JApplication.LaunchThread()

- Create JEventLoop with the instantiated JApplication object as the argument
  - JEventLoop constructor: 
    - registers the JEventLoop with the JApplication object and its member JEvent object "event"
- call JEventLoop.Loop() on the JEventLoop object
  - calls JEventLoop.OneEvent() in an infinite loop until that function tells it to quit the loop (that function loops over each event)
    - calls JEventLoop.Initialize() if not initialized: gets event processors and auto-activated factories from JApplication (which were listed in JParameterManager)
    - calls JEventLoop.ClearFactories(), which calls the .Reset() function of each factory
    - calls JApplication.NextEvent(JEvent), which grabs the next event from the event buffer
    - loops over JEventProcessors (for plugins, functionality is plugin-specific), calling these virtual functions:
      - JEventProcessors.brun() if it's a new run number:
        - if hd_root, calls MyProcessor.brun(): figures out which factories are needed, sets up their information (factory_info_t) in MyProcessor.fac_info
      - JEventProcessors.erun() if the run number changes:
        - if hd_root, calls MyProcessor.erun(): does nothing
      - JEventProcessors.evnt() for each event:
        - if hd_root, calls MyProcessor.evnt(): loops over all factories listed in MyProcessor.fac_info, grabs them from the JEventLoop, for each calls factory->GetNrows()
    - calls JEvent.FreeEvent() to free up the memory from this event
- Exits

JEventLoop.Get(vector<const T*>)

  • Call to retrieve data objects of type T with an associated factory (e.g.
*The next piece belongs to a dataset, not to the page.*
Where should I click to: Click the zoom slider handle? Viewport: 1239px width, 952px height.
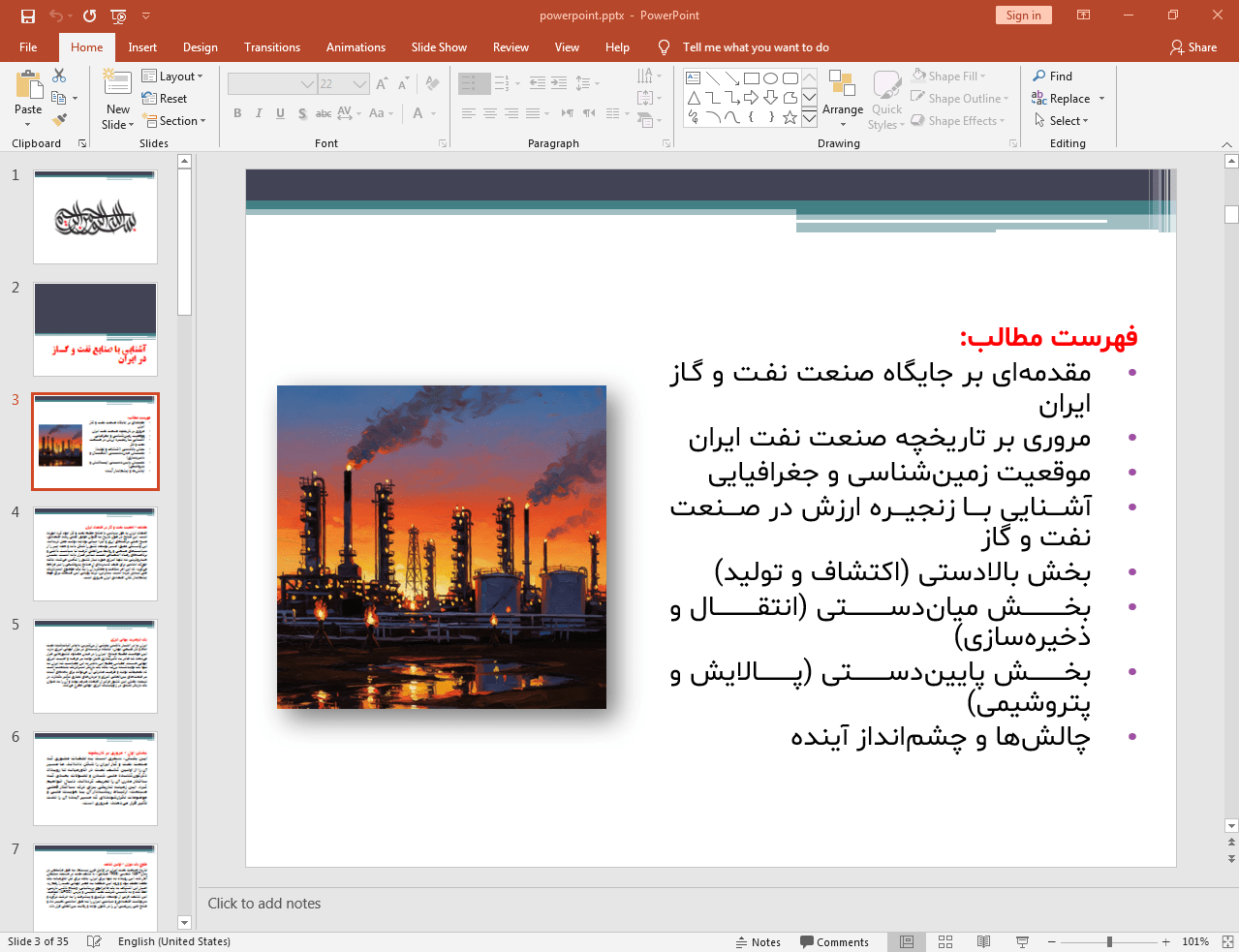1109,941
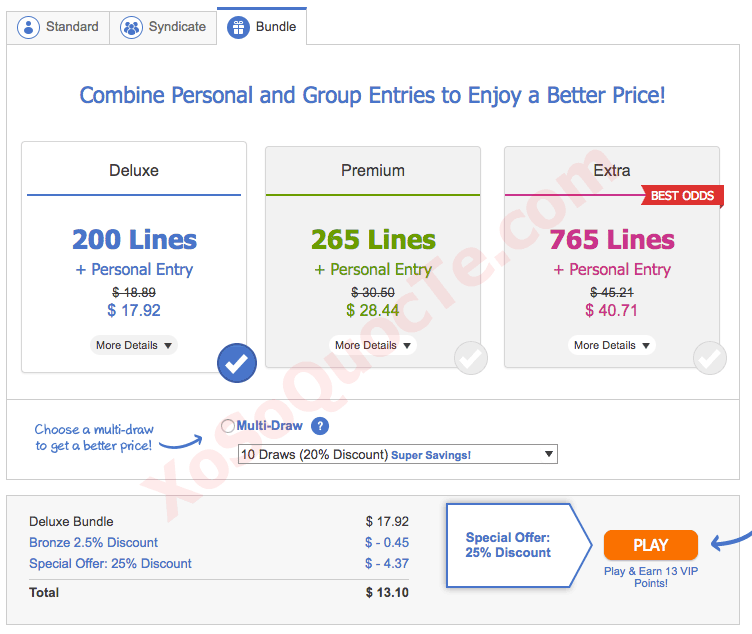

DChargedTrack, DPhysicsEvent)
- The JEventLoop.Get(vector<const T*>) function retrieves or generates the requested objects in this order:
  - If already generated, returns them.  Else if present in input data file, retrieves them.  Else generates them via the appropriate JFactory.
- These objects are only generated once, and the generating factories retain ownership (only const pointers are returned)
- To check if they were already generated, JEventLoop.Get(vector<const T*>) calls JEventLoop::GetFromFactory()
  - It grabs the associated JFactory.  Note that all of the factories inherit from JFactory, which inherits from JFactory_base, which inherits from JEventProcessor
  - If its JFactory.evnt() method has already been called, then the JFactory.CopyFrom(vector<const T*>) method is called to just copy the already-generated information into the input vector.
- To check if they are located in the source, JFactory.GetCheckSourceFirst() is called.  If so, then JEventLoop.GetFromSource() is called to retrieve the input information. 
- To generate the data, the JFactory.Get(vector<const T*>) method is called.
  - If JFactory.evnt() has already been called, then it calls JFactory.CopyFrom(vector<const T*>) to copy the data into the input vector and returns.  Else the function continues.  
  - It calls JFactory.init() if it has not been called already.  
  - It then calls JFactory.erun() and JFactory.brun() if appropriate.  
  - Then JFactory.evnt() is called to generate the data, then it calls JFactory.CopyFrom(vector<const T*>) to copy the data into the input vector and returns.

Track Reconstruction

DTrackFitter::FindHitsAndFitTrack()

- call CorrectForELoss (WireBased fit only): assumes momentum from DTrackCandidate is at middle of track (avg), swims backwards to target center & increases momentum based on eloss
- swim reference trajectory
- get DTrackHitSelector_ALT1, all DCDCTrackHit objects, and all DFDCPseudo objects
- call DTrackHitSelector::GetAllHits() with reference trajectory, DTrackHitSelector::fit_type_t (kHelical for kWireBased fit, or kWireBased for kTimeBased fit), DCDCTrackHit's, DFDCPseudo's
  - calls DTrackHitSelector::GetCDCHits
    - calls DTrackHitSelector_ALT1::GetCDCHits (with reference trajectory, DTrackHitSelector::fit_type_t, all DCDCTrackHit objects), sorts hits by ring, then stores them in the fitter
  - calls DTrackHitSelector::GetFDCHits 
    - calls DTrackHitSelector_ALT1::GetFDCHits (with reference trajectory, DTrackHitSelector::fit_type_t, all DFDCPseudo objects), sorts hits by z, then stores them in the fitter
- call FitTrack with position, momentum, q, mass, start time: sets DTrackFitter.input_params (a DKinematicData object) with these info, then calls DTrackFitterKalmanSIMD::FitTrack(void)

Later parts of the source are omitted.